I’m sitting at the airport, leaving Denver after 5 fever days of art and friendship and catharsis. My mouth was moving faster than my brain and body could keep up, as I performed SUGARCOATED once, then twice, in a heart-opening Denver premiere. The room was full of strangers, fellow artists, hometown friends who have since nested here in Colorado, new friends with whom I share the kind of intimacy so often reserved for old friends. The room swelled with joy and held their breath with grief, surprising even me when they held onto it, my own defenses wanting to make a dark joke and move on.

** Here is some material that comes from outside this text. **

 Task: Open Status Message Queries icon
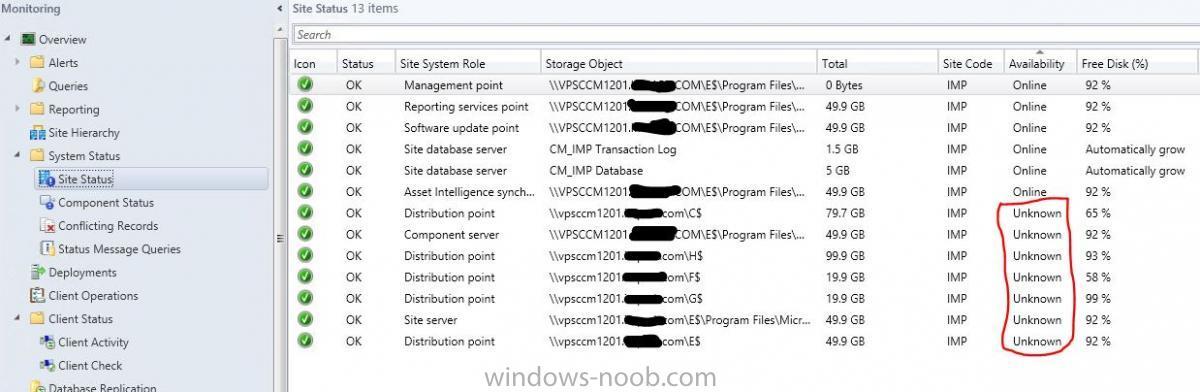point(48,249)
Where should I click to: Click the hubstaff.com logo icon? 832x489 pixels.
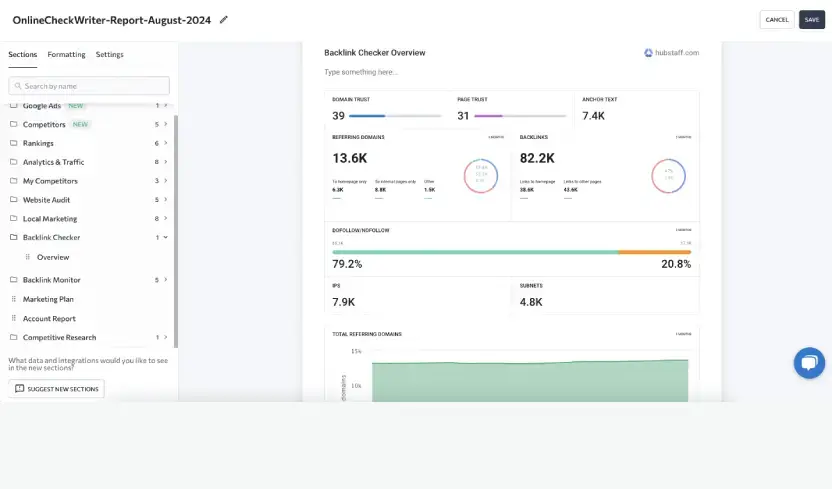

This morning, my eyes began streaming and I couldn’t stop laughing, cry-dancing to a jubilant Spotify playlist, finally catching up to myself as I rolled in like the tide.
In the wake of its crest, these are the only words to emerge from the surf:
I honored every version of me.
This time last year, I had just brought my most tender, terrifying, wounded truth to a cohort of strangers. The Big Bad was more police blotter than prose, wrangled into its ugliest form to wrench it from the Mariana Trench of my brain.
(It did not go well.)
I was jangled and raw from plumbing these depths, and my new companions had no idea what to do with this grey shark of a story that thrashed and bit.
In the thick of it (tucking my tail/crying/pizza), I wrote The Big Bad. Then I did it again. Wrote it in iambic pentameter. Wrote it like Palahniuk, like Spielberg, like my incessant critic, like a fly on the wall. Abandoning myself, defending myself, over and over, a JAWS marathon in hell.
Eventually the writing of it drew less blood. Draft by draft, it began to shift, glinting and slipping through water. I was finally swimming above the beast as it glided silently, undisturbed. Previous terrors lost their bite. I could say more. (More surprisingly, I could also say less.) I could even say it to a human being. Then another one. Maybe someday, I could even say this to several human beings, all at the same time.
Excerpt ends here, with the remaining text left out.